NEWTOWN, CONN. — As this once-placid town struggled Saturday with the horror of 20 children and six adults gunned down at an elementary school, authorities said first-graders were shot as many as 11 times, some at close range.
"This is a very devastating set of injuries," Connecticut Chief Medical Examiner Dr. H. Wayne Carver II said. "I've been at this for a third of a century and my sensibilities may not be the average man's, but this is probably the worst I have seen or the worst that I know of any of my colleagues having seen."
Officials released the victims' identities, a list of 12 girls and eight boys, all 6 or 7 years old. The adult victims were all women, including the principal, school psychologist and four teachers. Carver described the weapon used in the shooting as a "long gun," but did not give any specifics.
Grief in this storybook New England town gathered like a storm.
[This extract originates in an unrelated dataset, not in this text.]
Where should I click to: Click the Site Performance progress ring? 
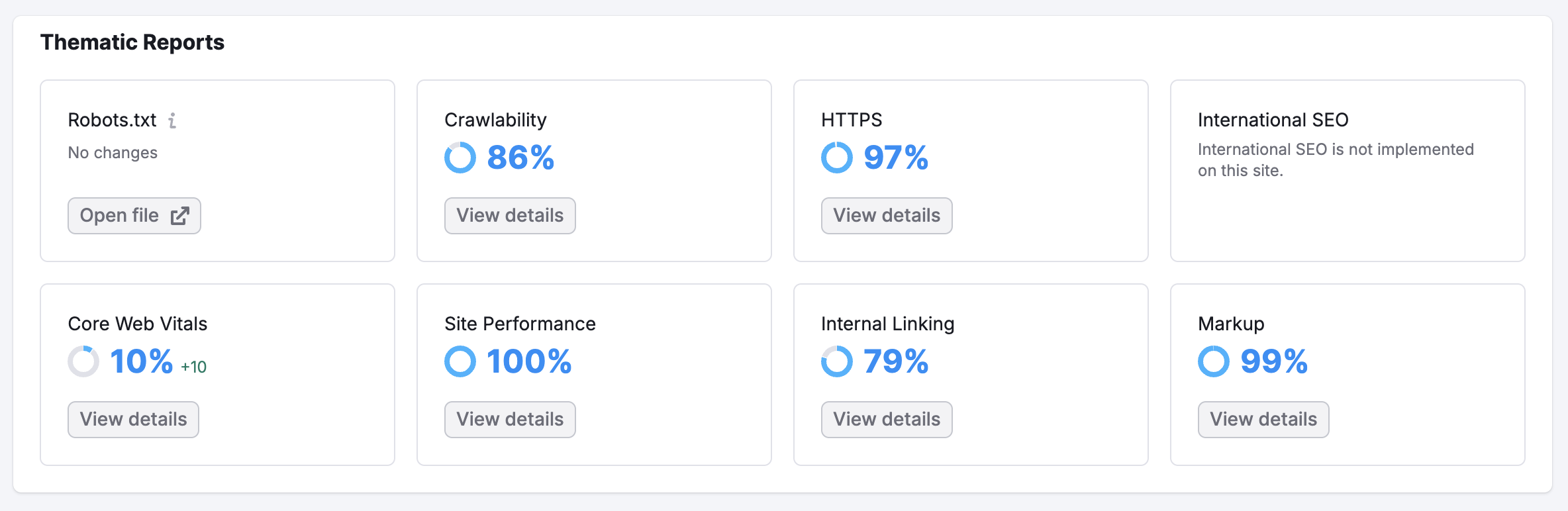click(461, 361)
"Our wound is deep," said Patricia Llodra, head of Newtown's Board of Selectman. "We are a strong and caring place. We will put our arms around those families and around each other. We will find a way to heal."
New details emerged about the rampage that began Friday morning after the shooter killed his mother, whose body was found inside their home about three miles from Sandy Hook Elementary School.
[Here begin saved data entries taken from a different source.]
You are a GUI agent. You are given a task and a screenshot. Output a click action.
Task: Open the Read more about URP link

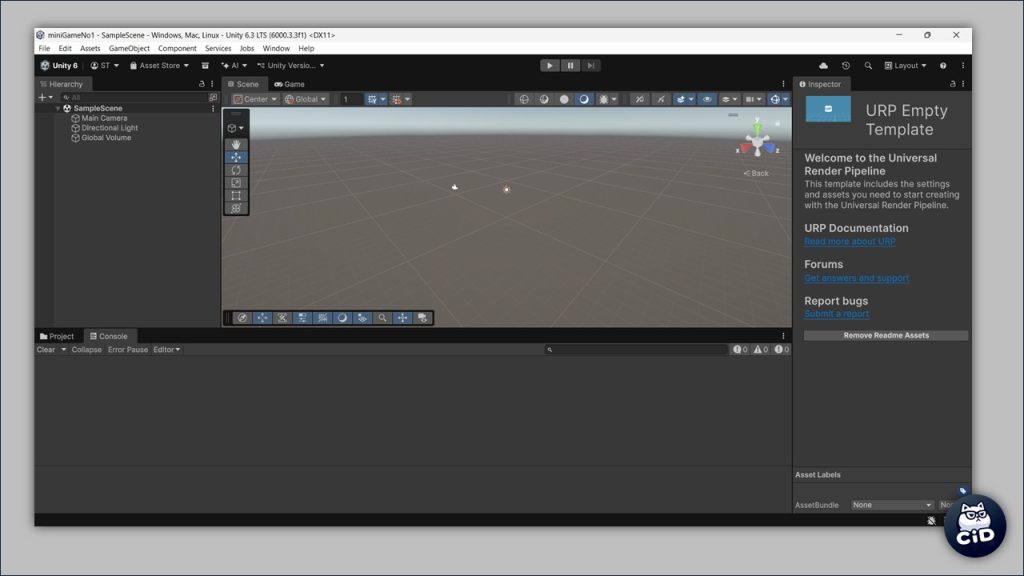click(849, 242)
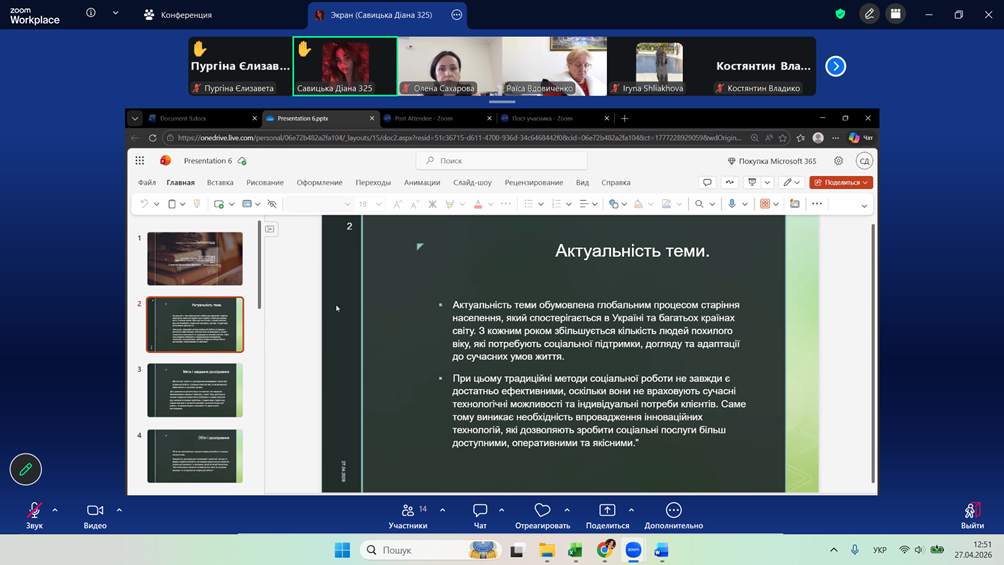
Task: Open the Вставка ribbon tab
Action: (x=220, y=183)
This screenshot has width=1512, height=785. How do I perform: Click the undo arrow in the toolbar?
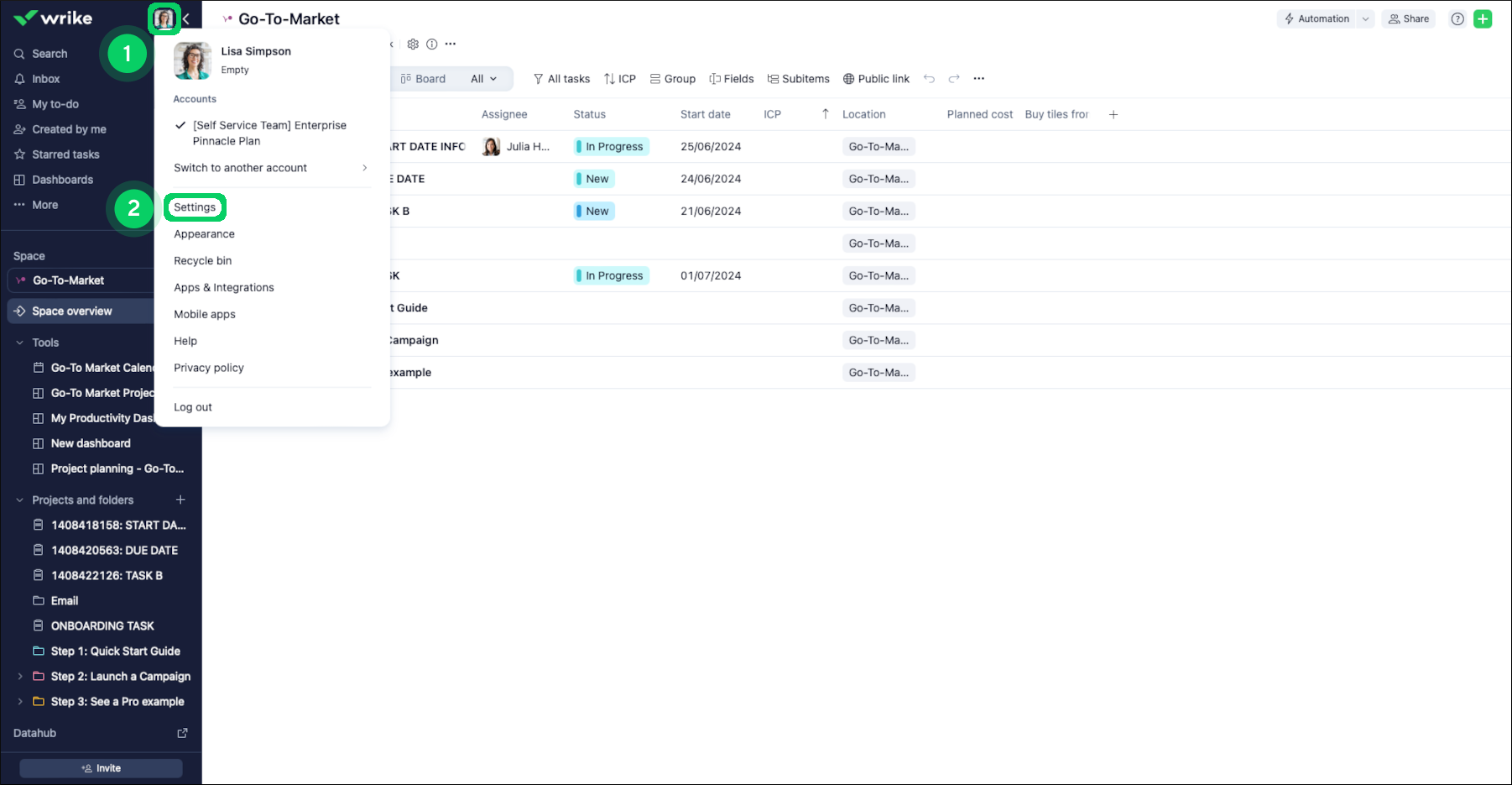[929, 79]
After shooting his mother, the gunman, Adam Lanza, 20, took three weapons from their house, drove to the school in her car and forced his way onto the locked campus, law enforcement sources said.
The gunman "was not voluntarily let into the school.... He forced his way in," said State Police spokesman Lt. J. Paul Vance. It is not clear why he targeted the school, authorities said. His mother, Nancy Lanza, 52, had never been a teacher or a substitute teacher at the school, officials said. Her connection to the school, if any, remained unclear.
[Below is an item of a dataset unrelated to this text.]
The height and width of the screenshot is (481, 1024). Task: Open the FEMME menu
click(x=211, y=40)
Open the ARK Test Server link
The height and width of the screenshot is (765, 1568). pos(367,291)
Principal Dawn Hochsprung, 47, and school psychologist Mary Sherlach, 56, rushed the gunman, said Newtown schools Supt. Janet Robinson. Both were shot dead.
As shots and screams echoed through the hallways of the kindergarten-through-fourth-grade school, teachers and students scrambled to hide in classrooms and closets. First-grade teacher Kaitlin Roig herded 15 children into a bathroom.
"I turned the lights off. I told them we had to be absolutely quiet," Roig told ABC News. "I said there are bad guys out there now. I said now we need to wait for the good guys."
Within minutes, it was over.
Roman Catholic Msgr. Robert Weiss spent the night with state police and a grief counselor notifying families whose loved ones had been confirmed dead.
One family lost both a parent and a child.
"The reality is just settling in," he said.
Weiss has ministered to parents who have lost young children before, but said little could prepare him for the magnitude of the grief he was witnessing.
"I just hope God's hand will be on me," he said. "I draw strength from these families. They have suffered and are still going."
Parents here — and across the nation — grappled with how to explain the shootings to their children, especially during what is supposed to be a joyous holiday season. In Newtown, population about 27,000, many people know the victims or their families through a web of social ties, including sports leagues and churches. Some took down Christmas decorations and several church memorials were held.
A local plumber, who didn't want to be named, described how he took his three children to a restaurant Friday night. Upon leaving, his 3-year-old son stopped and asked if there was a shooter waiting outside.
"They needed to know that they were not in danger," the father said. "No one is going to hurt them."